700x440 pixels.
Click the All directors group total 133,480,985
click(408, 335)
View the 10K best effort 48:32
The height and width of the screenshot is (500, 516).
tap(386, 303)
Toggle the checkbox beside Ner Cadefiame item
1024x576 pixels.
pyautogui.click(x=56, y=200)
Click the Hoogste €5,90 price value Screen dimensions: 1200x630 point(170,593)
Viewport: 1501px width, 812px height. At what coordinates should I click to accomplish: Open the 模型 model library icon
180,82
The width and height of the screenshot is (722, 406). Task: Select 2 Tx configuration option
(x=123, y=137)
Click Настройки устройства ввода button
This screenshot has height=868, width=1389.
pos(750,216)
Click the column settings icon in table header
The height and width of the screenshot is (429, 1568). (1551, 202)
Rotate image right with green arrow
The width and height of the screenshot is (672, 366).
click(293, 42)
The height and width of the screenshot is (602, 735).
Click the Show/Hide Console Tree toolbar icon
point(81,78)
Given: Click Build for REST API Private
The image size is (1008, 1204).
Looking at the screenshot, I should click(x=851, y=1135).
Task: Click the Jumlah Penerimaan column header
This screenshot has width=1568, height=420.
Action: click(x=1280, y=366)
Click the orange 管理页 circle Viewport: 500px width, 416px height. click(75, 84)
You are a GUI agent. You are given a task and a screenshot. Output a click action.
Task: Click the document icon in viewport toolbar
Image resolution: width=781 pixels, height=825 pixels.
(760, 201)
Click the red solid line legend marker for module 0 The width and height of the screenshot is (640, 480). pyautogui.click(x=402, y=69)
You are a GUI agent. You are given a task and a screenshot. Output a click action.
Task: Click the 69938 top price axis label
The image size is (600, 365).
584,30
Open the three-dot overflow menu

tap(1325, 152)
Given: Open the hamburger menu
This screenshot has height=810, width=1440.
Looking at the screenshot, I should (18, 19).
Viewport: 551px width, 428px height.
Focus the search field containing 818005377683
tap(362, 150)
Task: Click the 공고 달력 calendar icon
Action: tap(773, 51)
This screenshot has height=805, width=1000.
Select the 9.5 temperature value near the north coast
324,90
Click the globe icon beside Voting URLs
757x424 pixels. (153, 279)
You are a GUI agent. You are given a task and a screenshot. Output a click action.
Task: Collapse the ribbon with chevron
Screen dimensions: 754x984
^^^^
Transcribe the whole listing exactly.

700x440 pixels.
Click the All directors group total 133,480,985
click(408, 335)
View the 10K best effort 48:32
The height and width of the screenshot is (500, 516).
tap(386, 303)
Toggle the checkbox beside Ner Cadefiame item
1024x576 pixels.
pyautogui.click(x=56, y=200)
Click the Hoogste €5,90 price value Screen dimensions: 1200x630 point(170,593)
Viewport: 1501px width, 812px height. At what coordinates should I click to accomplish: Open the 模型 model library icon
180,82
The width and height of the screenshot is (722, 406). Task: Select 2 Tx configuration option
(x=123, y=137)
Click Настройки устройства ввода button
This screenshot has height=868, width=1389.
pos(750,216)
Click the column settings icon in table header
The height and width of the screenshot is (429, 1568). (1551, 202)
Rotate image right with green arrow
The width and height of the screenshot is (672, 366).
click(293, 42)
The height and width of the screenshot is (602, 735).
Click the Show/Hide Console Tree toolbar icon
point(81,78)
Given: Click Build for REST API Private
The image size is (1008, 1204).
Looking at the screenshot, I should click(x=851, y=1135).
Task: Click the Jumlah Penerimaan column header
This screenshot has width=1568, height=420.
Action: click(x=1280, y=366)
Click the orange 管理页 circle Viewport: 500px width, 416px height. click(75, 84)
You are a GUI agent. You are given a task and a screenshot. Output a click action.
Task: Click the document icon in viewport toolbar
Image resolution: width=781 pixels, height=825 pixels.
(760, 201)
Click the red solid line legend marker for module 0 The width and height of the screenshot is (640, 480). pyautogui.click(x=402, y=69)
You are a GUI agent. You are given a task and a screenshot. Output a click action.
Task: Click the 69938 top price axis label
The image size is (600, 365).
584,30
Open the three-dot overflow menu

tap(1325, 152)
Given: Open the hamburger menu
This screenshot has height=810, width=1440.
Looking at the screenshot, I should (18, 19).
Viewport: 551px width, 428px height.
Focus the search field containing 818005377683
tap(362, 150)
Task: Click the 공고 달력 calendar icon
Action: tap(773, 51)
This screenshot has height=805, width=1000.
Select the 9.5 temperature value near the north coast
324,90
Click the globe icon beside Voting URLs
757x424 pixels. (153, 279)
You are a GUI agent. You are given a task and a screenshot. Output a click action.
Task: Collapse the ribbon with chevron
Screen dimensions: 754x984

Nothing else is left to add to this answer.